If governments love the middle and working classes so much, perhaps more than trying to inflate children with bonuses and gift vouchers, they could simply lower taxes for their parents and invest in education. This is not to mention other paternalistic occurrences such as the extension of free commuter trains for all of 2023, which will mean a transfer from the State to Renfe of 700 million and for the moment the service has only worsened, punishing the competitiveness of the bus alternatives. or by subway and indiscriminately subsidizing those who needed support and those who did not.

A few days ago, at lunch with a renowned industrial engineer from Barcelona, ​​I became interested in the evolution of the most capillary economy in our city. How is the processing of new activities going? I asked him. Little thing, he told me. For some time now my main source of business has not been processing licenses to start a business, but rather resolving complaints or inspections. Besides, he told me, no matter how well-meaning the district councilor on duty is, the bureaucratic machine is so sophisticated and callous that the City Council has become ungovernable.

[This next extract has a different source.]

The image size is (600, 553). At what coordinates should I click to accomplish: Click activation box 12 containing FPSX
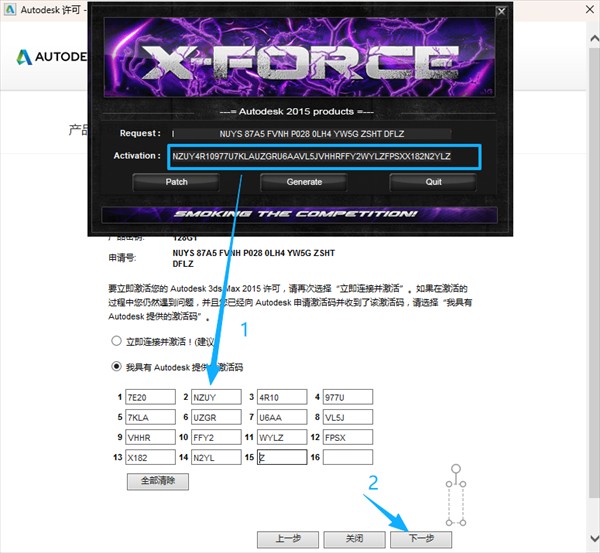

This is what John Stuart Mill warned in his day that it was already happening even to the Tsar of Russia: “The tsar himself is impotent against the bureaucratic body; he can send each of the members to Siberia; but he cannot rule without them or against his will. If the Spanish modernization process of the eighties was based on consolidating the welfare state, but also on believing in a market economy open to the world and with few statist distortions, now we are living in different times. European directives, transpositions of regulations, fiscal arbitrariness and paternalistic policies cloud everything. At least while the budget lasts.